Per quanto riguarda il dolore percepito, il 90% dei pazienti che avevano interrotto il trattamento con ixekizumab ha riferito punteggi sopra 15 nel corso di un tempo mediano pari a 16,1 settimane rispetto al 42% dei pazienti dell’altro gruppo, con un tempo mediano non stimabile (p<0,0001), mentre punteggi relativi all’attività globale di malattia secondo il paziente inferiori a 20 sono stati osservati nel 76% dei pazienti che avevano interrotto il trattamento con ixekizumab nel corso di un tempo mediano pari a 20,6 settimane rispetto al 26% dei pazienti dell’altro gruppo (tempo mediano non stimabile) (p<0,0001).

Il tempo mediano al ripristino della condizione di “minima attività di malattia” con la ripresa del trattamento post-ricaduta è stato pari a 4,1 settimane nel gruppo di pazienti che avevano interrotto il trattamento con ixekizumab, mentre è stato pari a 4,7 settimane nell’altro gruppo.

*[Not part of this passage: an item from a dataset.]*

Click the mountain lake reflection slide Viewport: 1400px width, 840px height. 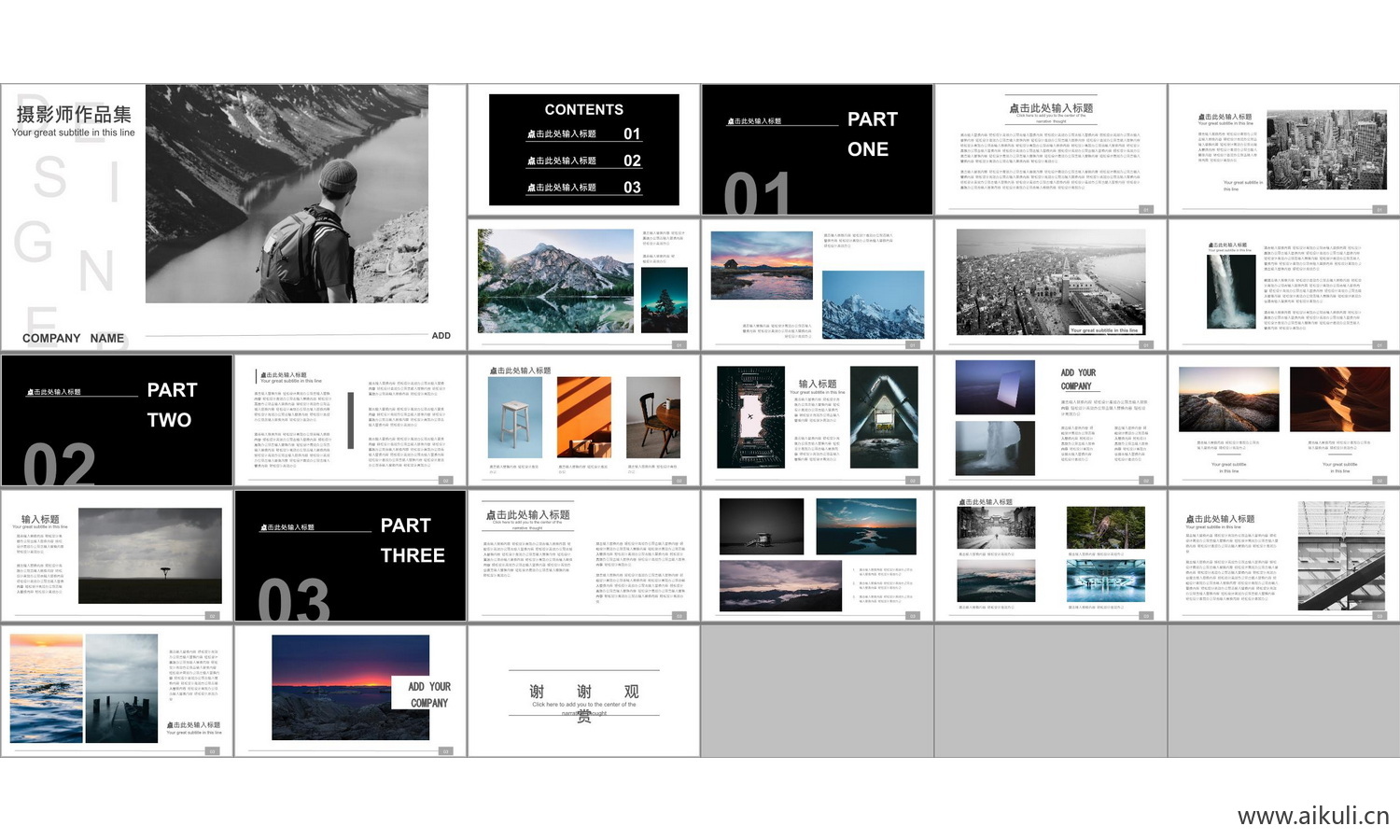pos(583,285)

Il tempo mediano al nuovo raggiungimento della condizione di “minima attività di malattia” è stato pari a 16,1 settimane nel primo gruppo e a 28,1 settimane nel secondo.
Da ultimo, per quanto riguarda la safety, il profilo disicurezza di ixekizumab in questo studio è risultata praticamente sovrapponibile a quella degli altri studi effettuati.

Riassumendo
Nel commentare i risultati, i ricercatori hanno ammesso, tra i limiti dello studio, l’impiego di un regime di trattamento (80 mg/2 settimane) diverso da quello approvato in Usa e nella Ue (80 mg/mese). A tal proposito, i ricercatori hanno spiegato che “lo studio è partito quando gli altri due trial registrativi sull’impiego di ixekizumab nella Psa erano ancora in corso, prevedendo la valutazione di efficacia e sicurezza del trattamento sia in posologia quindicinale che mensile”.

Ciò detto, “i risultati del trial – concludono i ricercatori – indicano che il trattamento ininterrotto con ixekizumab rappresenta la soluzione ottimale al mantenimento del buon controllo dell’attività di malattia nella PsA. Al contempo, lo studio ha anche dimostrato che, se si interrompe il trattamento, è possibile riguadagnare lo stato di “minima attività di malattia” dopo ripresa della terapia”.

“Resta da comprendere, a questo punto – aggiungono gli autori dello studio – quali caratteristiche dei pazienti e della malattia, compreso l’impiego di alcuni biomarcatori, possa predire gli outcome di interruzione del trattamento”.

Bibliografia
Coates LC, et al “Withdrawing ixekizumab in patients with psoriatic arthritis who achieved minimal disease activity: results from a randomized, double-blind withdrawal study” Arthritis Rheum 2021; DOI: 10.1002/art.41716.